## What to work on
For this exercise, copy each line of the records that contains the word "list".

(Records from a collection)
_ _ _

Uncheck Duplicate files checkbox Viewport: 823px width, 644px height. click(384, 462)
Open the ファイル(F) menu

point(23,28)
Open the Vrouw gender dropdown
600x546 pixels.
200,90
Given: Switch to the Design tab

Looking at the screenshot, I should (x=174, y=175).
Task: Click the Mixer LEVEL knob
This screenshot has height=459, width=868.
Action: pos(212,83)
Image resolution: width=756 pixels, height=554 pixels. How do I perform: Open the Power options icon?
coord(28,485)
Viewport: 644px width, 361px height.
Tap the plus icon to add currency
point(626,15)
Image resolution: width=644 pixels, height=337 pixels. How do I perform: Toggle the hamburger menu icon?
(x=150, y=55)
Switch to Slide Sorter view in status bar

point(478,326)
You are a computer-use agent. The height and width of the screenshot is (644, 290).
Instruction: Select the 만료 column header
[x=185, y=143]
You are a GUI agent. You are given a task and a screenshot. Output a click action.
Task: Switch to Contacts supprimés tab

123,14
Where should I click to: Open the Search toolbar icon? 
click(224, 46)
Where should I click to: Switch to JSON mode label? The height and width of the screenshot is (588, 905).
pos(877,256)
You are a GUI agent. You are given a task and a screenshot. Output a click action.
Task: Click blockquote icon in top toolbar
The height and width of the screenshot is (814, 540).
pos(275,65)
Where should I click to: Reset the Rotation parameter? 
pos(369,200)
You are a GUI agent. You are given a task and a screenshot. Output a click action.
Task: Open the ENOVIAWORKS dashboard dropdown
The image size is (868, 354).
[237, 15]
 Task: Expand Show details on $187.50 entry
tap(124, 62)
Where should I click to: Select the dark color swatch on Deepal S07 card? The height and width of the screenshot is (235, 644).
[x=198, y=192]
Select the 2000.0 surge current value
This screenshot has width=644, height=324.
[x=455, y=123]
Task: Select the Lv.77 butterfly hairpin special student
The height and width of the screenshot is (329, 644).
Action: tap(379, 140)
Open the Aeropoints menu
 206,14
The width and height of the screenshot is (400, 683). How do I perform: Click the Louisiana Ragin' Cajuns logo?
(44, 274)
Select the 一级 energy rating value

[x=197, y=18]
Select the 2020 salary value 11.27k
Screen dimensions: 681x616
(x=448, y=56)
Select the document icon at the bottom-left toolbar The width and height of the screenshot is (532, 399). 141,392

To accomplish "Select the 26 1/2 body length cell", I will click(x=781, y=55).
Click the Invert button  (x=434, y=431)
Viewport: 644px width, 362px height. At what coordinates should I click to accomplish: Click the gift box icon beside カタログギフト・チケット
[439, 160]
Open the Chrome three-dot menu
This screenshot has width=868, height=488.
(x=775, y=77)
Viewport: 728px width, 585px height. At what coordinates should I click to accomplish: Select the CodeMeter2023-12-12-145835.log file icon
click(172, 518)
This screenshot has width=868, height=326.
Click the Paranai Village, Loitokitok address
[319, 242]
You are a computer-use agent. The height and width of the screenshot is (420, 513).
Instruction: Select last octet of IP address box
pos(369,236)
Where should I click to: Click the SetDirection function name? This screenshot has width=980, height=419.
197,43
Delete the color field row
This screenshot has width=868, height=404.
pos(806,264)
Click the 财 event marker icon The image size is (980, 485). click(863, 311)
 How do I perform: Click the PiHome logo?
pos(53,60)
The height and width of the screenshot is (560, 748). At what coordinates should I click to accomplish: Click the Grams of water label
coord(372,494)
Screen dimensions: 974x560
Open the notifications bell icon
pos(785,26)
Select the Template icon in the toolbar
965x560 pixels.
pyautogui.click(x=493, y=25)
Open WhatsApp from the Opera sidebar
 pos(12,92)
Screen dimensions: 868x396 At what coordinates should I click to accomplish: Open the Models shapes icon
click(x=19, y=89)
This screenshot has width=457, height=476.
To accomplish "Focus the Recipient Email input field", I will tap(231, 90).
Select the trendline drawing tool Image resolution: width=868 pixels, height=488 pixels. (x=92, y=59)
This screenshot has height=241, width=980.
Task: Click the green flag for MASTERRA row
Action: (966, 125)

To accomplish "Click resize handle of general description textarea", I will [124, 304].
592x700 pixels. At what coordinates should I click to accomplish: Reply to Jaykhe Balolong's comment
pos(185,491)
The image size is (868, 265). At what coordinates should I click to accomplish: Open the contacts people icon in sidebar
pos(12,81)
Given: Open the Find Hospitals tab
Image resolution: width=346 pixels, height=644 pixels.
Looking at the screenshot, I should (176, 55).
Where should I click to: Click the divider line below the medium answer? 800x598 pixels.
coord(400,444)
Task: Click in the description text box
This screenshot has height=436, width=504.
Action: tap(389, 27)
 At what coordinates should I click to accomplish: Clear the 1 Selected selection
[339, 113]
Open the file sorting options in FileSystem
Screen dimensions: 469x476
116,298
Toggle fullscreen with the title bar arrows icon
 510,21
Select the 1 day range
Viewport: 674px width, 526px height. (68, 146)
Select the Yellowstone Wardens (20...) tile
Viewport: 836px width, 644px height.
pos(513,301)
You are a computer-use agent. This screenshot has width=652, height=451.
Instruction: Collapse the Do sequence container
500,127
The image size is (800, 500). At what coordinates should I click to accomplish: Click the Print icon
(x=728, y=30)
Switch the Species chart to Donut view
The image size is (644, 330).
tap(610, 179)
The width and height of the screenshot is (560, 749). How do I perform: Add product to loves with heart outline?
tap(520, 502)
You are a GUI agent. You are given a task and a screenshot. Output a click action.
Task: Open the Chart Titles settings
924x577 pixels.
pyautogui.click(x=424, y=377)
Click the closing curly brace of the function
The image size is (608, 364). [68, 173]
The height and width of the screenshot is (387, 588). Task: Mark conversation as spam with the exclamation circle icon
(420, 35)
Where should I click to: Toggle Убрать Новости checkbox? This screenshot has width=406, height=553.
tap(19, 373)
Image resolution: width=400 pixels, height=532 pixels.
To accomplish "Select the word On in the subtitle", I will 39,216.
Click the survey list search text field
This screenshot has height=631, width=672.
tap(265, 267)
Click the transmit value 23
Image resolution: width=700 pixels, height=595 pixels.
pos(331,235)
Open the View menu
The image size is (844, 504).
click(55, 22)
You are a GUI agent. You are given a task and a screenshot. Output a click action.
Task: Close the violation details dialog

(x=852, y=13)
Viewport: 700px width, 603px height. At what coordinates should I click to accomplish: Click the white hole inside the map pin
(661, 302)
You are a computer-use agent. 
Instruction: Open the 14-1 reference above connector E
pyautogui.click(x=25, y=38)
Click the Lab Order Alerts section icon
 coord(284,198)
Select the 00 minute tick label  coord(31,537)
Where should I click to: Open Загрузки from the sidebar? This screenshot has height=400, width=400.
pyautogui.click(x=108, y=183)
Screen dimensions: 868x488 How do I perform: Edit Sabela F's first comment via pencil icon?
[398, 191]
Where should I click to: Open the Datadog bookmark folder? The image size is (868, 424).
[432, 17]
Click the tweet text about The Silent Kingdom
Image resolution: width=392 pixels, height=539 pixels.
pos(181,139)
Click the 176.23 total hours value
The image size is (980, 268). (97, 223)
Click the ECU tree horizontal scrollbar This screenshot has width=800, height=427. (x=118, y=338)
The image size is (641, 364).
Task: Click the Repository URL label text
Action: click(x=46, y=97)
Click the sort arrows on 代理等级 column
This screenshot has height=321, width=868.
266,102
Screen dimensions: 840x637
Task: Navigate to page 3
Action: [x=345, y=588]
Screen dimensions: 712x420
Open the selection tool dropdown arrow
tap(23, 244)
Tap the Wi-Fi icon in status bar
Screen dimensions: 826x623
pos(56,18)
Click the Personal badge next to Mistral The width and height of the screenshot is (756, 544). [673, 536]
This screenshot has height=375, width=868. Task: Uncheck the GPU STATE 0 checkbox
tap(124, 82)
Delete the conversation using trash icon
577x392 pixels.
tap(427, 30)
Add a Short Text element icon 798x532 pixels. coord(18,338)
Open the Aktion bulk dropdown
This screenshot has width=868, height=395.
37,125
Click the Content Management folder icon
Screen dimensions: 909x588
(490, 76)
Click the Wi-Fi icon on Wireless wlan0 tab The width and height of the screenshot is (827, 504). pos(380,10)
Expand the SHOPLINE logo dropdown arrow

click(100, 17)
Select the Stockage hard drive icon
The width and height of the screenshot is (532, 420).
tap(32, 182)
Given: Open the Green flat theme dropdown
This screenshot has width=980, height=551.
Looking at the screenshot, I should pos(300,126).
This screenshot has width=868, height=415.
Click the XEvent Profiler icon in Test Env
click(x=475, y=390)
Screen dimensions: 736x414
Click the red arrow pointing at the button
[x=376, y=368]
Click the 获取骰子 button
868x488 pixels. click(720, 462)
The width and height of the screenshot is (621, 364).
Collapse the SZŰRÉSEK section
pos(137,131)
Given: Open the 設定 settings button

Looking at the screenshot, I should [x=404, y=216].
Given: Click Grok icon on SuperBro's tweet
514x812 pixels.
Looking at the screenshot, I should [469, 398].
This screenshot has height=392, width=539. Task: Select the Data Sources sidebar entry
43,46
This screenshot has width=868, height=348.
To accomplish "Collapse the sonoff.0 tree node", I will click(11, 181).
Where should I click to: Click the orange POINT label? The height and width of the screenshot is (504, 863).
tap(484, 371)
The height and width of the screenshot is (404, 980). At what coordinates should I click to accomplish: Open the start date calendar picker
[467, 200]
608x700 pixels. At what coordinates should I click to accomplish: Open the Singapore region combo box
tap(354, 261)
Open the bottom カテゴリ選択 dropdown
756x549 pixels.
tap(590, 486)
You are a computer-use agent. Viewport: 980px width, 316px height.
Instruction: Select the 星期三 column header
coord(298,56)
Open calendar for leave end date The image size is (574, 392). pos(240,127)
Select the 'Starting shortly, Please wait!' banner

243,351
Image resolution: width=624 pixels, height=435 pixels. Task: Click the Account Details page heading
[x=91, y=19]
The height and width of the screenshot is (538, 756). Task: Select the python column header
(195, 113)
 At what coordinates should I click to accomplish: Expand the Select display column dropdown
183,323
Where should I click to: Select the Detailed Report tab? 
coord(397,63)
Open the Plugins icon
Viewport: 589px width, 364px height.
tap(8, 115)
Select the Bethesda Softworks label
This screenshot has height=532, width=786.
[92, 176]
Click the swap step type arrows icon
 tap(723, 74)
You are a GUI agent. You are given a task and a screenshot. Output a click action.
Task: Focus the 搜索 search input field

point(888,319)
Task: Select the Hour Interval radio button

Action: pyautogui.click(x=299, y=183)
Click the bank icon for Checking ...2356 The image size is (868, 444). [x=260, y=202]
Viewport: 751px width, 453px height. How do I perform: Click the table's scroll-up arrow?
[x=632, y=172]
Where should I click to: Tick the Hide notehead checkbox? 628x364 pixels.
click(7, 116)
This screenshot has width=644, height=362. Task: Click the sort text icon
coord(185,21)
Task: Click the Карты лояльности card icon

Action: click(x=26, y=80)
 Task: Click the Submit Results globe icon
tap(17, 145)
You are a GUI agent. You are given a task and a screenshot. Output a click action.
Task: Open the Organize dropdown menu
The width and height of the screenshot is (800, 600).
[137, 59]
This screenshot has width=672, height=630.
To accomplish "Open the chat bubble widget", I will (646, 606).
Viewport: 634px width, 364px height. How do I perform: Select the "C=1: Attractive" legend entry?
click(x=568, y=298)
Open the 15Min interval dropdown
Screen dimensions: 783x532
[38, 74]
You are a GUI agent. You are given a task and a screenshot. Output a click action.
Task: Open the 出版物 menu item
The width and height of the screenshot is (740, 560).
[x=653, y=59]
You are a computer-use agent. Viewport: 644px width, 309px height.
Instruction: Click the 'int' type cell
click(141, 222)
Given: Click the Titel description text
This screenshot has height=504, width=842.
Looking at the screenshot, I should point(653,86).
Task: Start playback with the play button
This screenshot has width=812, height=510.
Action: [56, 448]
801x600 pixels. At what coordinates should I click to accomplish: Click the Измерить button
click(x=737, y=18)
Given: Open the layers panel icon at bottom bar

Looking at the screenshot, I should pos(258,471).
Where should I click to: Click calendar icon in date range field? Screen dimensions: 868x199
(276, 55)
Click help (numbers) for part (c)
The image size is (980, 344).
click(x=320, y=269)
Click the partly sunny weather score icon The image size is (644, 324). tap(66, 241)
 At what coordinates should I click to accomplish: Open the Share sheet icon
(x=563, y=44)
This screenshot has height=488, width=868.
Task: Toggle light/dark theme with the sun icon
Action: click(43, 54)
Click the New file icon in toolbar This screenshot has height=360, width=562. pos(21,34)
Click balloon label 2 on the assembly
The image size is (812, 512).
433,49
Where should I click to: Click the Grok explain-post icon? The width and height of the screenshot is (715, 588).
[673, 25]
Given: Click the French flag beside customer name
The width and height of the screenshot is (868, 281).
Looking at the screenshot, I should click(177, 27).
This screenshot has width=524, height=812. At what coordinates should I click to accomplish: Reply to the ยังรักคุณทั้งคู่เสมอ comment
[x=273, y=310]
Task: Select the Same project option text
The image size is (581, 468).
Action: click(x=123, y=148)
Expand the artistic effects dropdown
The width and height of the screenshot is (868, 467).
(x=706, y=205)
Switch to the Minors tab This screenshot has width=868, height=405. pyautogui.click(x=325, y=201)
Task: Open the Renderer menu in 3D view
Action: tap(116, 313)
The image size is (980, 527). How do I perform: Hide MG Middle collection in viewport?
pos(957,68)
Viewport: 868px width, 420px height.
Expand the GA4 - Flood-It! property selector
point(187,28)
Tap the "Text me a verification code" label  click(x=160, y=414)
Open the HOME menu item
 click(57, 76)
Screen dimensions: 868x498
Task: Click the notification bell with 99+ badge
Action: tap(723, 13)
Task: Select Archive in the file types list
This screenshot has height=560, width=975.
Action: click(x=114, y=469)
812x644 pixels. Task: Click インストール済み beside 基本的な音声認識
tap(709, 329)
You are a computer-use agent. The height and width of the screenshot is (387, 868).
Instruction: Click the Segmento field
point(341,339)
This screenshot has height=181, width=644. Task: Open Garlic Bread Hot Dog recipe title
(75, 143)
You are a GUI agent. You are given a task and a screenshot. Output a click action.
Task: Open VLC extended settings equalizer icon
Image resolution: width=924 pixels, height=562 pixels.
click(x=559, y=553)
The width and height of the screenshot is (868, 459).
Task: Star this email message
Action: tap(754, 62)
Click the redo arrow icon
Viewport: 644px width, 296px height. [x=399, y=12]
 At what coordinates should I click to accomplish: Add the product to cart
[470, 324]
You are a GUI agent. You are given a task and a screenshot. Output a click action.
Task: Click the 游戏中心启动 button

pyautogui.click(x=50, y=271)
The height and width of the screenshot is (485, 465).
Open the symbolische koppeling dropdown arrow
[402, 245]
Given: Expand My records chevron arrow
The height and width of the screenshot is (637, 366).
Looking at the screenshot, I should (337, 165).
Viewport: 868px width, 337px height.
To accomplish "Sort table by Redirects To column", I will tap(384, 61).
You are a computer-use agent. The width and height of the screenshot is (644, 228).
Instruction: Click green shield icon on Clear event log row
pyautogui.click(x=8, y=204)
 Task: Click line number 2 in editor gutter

_ _ _

## Result for this task
Click the survey list search text field
Task: Select Archive in the file types list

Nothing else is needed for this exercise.